Only one stretch of the data below is wanted: the lines from the one with "Select the small" through the one with "Select the 154.095", repeated exactly.

________________________________________

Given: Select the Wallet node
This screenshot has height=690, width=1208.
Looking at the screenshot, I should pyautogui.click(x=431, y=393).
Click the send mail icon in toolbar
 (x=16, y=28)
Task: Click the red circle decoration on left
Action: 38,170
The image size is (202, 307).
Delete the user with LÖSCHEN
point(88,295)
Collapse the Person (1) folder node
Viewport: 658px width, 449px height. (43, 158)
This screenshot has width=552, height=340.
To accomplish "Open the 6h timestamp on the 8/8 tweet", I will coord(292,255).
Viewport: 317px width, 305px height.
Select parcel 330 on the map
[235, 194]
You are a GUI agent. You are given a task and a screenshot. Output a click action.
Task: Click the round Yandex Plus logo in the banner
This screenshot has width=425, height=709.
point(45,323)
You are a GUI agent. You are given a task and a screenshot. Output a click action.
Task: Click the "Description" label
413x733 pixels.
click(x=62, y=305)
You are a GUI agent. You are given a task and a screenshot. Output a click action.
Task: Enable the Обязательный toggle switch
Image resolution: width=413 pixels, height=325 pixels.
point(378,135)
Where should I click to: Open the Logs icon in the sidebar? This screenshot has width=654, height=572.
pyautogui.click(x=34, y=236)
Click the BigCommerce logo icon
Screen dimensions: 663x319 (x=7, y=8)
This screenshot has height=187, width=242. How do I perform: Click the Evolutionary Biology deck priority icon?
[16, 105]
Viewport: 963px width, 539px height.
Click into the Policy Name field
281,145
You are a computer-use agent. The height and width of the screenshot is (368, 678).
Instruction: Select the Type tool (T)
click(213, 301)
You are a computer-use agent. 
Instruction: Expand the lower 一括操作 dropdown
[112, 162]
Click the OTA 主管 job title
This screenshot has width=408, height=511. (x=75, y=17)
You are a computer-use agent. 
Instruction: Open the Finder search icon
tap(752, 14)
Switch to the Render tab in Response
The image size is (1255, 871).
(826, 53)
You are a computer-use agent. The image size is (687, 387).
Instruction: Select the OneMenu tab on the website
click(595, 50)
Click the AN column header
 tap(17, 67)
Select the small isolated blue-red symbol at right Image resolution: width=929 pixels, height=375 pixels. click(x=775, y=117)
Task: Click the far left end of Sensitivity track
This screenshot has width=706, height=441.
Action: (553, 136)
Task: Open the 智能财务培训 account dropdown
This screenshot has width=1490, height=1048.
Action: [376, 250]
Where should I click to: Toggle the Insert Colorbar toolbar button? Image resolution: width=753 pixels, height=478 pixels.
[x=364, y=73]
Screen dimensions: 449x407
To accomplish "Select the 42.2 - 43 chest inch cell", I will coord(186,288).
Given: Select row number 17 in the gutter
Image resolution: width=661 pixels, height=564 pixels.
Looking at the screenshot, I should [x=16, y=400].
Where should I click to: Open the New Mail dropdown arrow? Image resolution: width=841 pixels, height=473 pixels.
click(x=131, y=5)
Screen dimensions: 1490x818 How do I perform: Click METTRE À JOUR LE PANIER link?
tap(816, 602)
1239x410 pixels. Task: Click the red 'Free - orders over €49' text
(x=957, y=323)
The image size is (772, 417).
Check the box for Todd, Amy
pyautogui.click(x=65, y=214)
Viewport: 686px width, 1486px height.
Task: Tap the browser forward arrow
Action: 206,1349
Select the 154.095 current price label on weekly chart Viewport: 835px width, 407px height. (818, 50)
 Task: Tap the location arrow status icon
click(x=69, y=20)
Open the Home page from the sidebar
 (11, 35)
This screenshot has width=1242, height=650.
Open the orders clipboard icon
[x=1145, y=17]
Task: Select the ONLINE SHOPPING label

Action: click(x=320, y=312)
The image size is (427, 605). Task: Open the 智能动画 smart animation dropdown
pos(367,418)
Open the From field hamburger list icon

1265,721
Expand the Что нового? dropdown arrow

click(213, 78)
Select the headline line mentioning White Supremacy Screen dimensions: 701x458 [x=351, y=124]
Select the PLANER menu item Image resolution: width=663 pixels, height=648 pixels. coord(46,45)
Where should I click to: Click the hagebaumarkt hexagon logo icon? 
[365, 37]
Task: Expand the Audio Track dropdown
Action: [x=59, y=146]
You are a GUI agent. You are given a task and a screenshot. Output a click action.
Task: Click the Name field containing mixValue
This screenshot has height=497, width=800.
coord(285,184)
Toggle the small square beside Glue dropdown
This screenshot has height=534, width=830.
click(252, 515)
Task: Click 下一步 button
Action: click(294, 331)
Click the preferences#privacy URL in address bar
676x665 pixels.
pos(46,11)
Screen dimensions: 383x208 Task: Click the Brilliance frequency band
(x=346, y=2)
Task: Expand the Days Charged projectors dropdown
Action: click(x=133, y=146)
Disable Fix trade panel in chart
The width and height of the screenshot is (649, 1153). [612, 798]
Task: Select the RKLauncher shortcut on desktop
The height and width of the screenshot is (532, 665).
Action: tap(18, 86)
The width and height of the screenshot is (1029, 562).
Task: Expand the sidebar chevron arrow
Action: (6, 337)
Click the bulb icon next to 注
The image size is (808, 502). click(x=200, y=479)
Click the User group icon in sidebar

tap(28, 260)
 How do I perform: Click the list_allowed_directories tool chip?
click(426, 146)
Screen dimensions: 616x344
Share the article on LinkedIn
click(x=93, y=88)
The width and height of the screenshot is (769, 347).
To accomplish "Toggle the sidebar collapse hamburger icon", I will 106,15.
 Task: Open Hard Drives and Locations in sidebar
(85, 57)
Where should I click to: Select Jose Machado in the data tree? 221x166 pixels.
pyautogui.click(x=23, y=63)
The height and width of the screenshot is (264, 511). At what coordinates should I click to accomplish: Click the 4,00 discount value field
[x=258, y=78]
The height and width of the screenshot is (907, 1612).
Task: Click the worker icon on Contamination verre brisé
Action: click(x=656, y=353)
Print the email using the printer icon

________________________________________

◆ **Your solution**
Select the small isolated blue-red symbol at right Image resolution: width=929 pixels, height=375 pixels. click(x=775, y=117)
Task: Click the far left end of Sensitivity track
This screenshot has width=706, height=441.
Action: (553, 136)
Task: Open the 智能财务培训 account dropdown
This screenshot has width=1490, height=1048.
Action: [376, 250]
Where should I click to: Toggle the Insert Colorbar toolbar button? Image resolution: width=753 pixels, height=478 pixels.
[x=364, y=73]
Screen dimensions: 449x407
To accomplish "Select the 42.2 - 43 chest inch cell", I will coord(186,288).
Given: Select row number 17 in the gutter
Image resolution: width=661 pixels, height=564 pixels.
Looking at the screenshot, I should [x=16, y=400].
Where should I click to: Open the New Mail dropdown arrow? Image resolution: width=841 pixels, height=473 pixels.
click(x=131, y=5)
Screen dimensions: 1490x818 How do I perform: Click METTRE À JOUR LE PANIER link?
tap(816, 602)
1239x410 pixels. Task: Click the red 'Free - orders over €49' text
(x=957, y=323)
The image size is (772, 417).
Check the box for Todd, Amy
pyautogui.click(x=65, y=214)
Viewport: 686px width, 1486px height.
Task: Tap the browser forward arrow
Action: 206,1349
Select the 154.095 current price label on weekly chart Viewport: 835px width, 407px height. (818, 50)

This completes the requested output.